Tuesday 12 November 2013

Children, Adults and Playfighting

“We want to do it exactly the same again but without the talking.” Verbal feedback from Lexis, Play Fight Club Attendee

Laura Eldret's first explorations into children’s play fighting were part of the Play Local programme at the South London Gallery. She began by helping shape a series of workshops on Sundays during January and February 2013 with sessions that soon became known locally amongst children as ‘Play Fight Club’. These initial workshops, which took place inside the Tenants and Residence Association Hall on Wyndham and Comber Estate in Camberwell, explicitly allowed children to play fight within zones of varying intensity and with pillows and crash mats providing cues for a significant range of physical exertion.

 
 

Some adults acknowledge a role for play fighting as a natural part of children’s lives while others do not. Many often turn a blind eye in order to allow space for it. At times a pragmatic neglect is required so that children can take risks and flirt with conflict in the absence of the expectations of adult supervision. As stated in the risk assessment for the original workshops, play fighting is probably physically safer than most competitive sport. The likelihood that play fighting will cause serious injury is minimal while the health benefits are considerable.
 
 
 
Over the last decade there has been a sharp decline in the time children can play unsupervised. This has been the consequence of changing lifestyles and an increased desire within the adult population to engage with and provide for the lives of children.
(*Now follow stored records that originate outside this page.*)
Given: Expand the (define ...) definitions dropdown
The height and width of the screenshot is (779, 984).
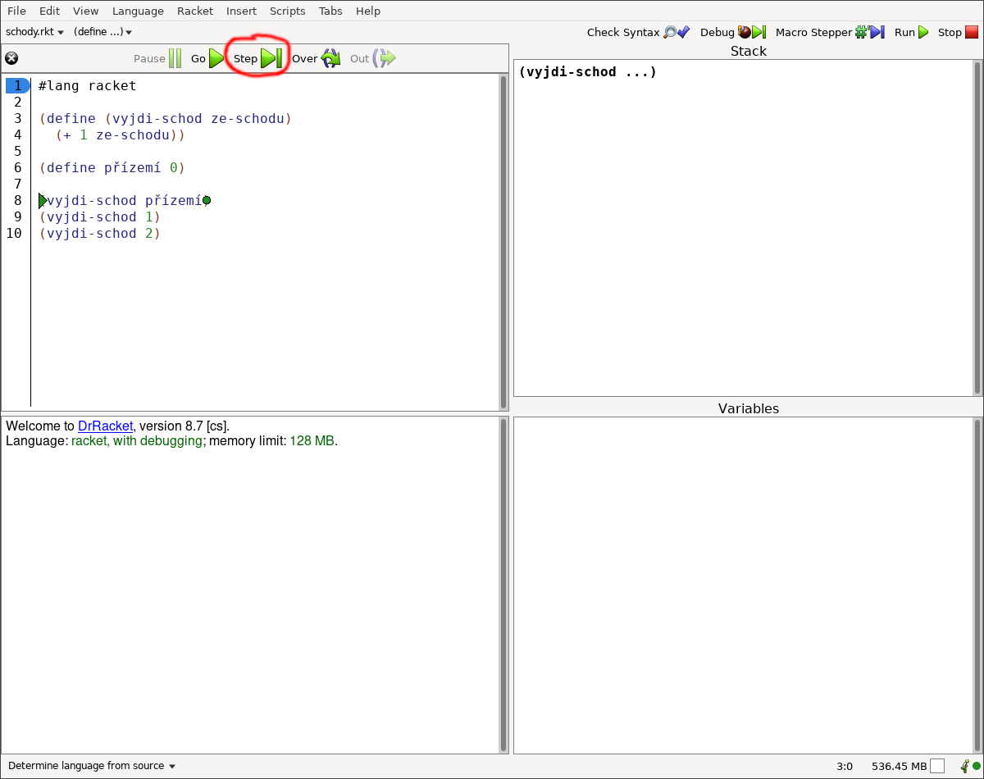Looking at the screenshot, I should click(103, 33).
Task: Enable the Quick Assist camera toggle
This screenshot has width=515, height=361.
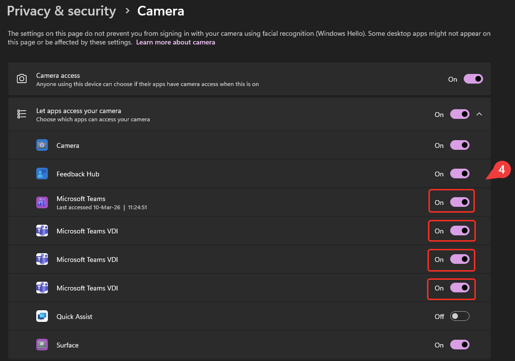Action: (x=460, y=316)
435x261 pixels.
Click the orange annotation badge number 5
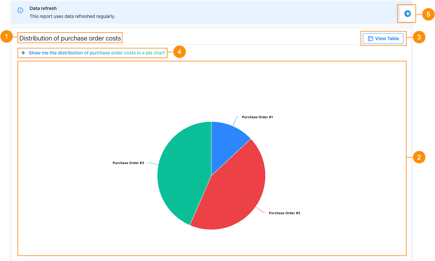pyautogui.click(x=428, y=14)
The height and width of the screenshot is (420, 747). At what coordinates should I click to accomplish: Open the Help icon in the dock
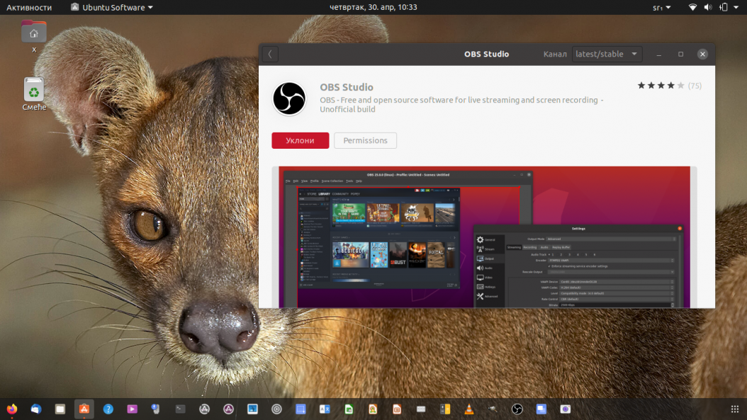click(x=108, y=409)
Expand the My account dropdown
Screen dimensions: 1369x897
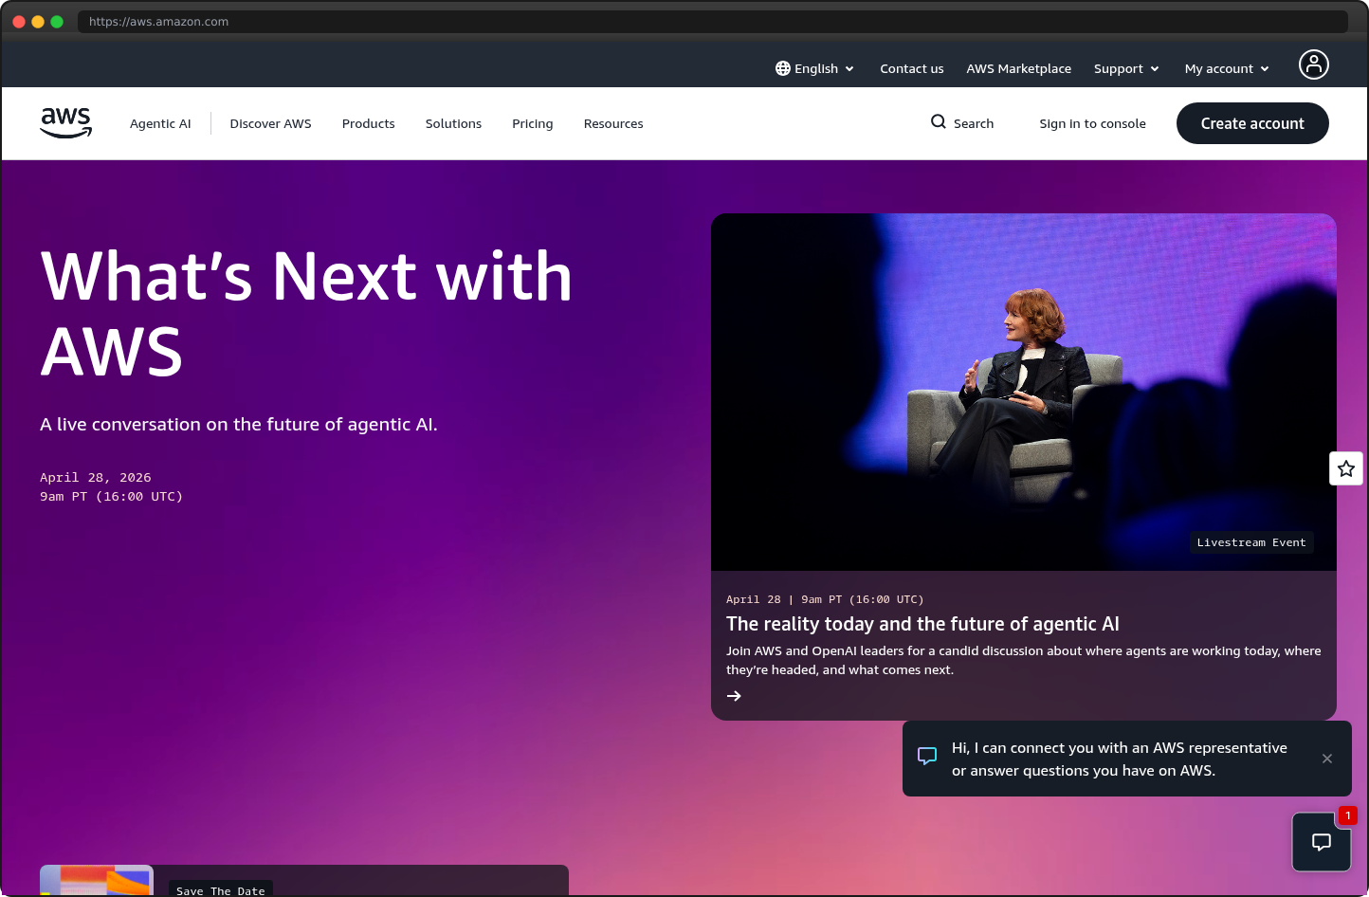pyautogui.click(x=1226, y=68)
There is an accepted perception that children’s unsupervised time must be controlled and minimised.

 

Now that formal childcare arrangements and professionalised agencies have replaced looser structures involving families and communities, the trusting practice of keeping an eye out and expecting children to come home when it gets dark, is largely a thing of the past. Every aspect of children’s lives is not only subject to the supervision of adults but also to the values that go with it.

 

The actions of children become inevitably politicised with even the advocacy for how children are allowed to play, revealing much about the values and biases of its proponents. Attitudes to play fighting like other aspects to the notion of childhood are a battleground of adult ideas of childhood and what it should contain.

 

It seems likely that, for the foreseeable future, the majority of children of any age in Britain will only be able engage in types of play that are sanctioned by adults. Where is the space for boisterous play that is loud, incorporates violent mannerisms and physical actions that hold the potential to cause harm if mis-directed or the obligation to pull the punch is forgotten? For a short time, Eldret’s Rough Play provided space to consider the importance of play fighting and visitors were invited to explore the situation under the supervision of invigilators and playworkers from the South London Gallery.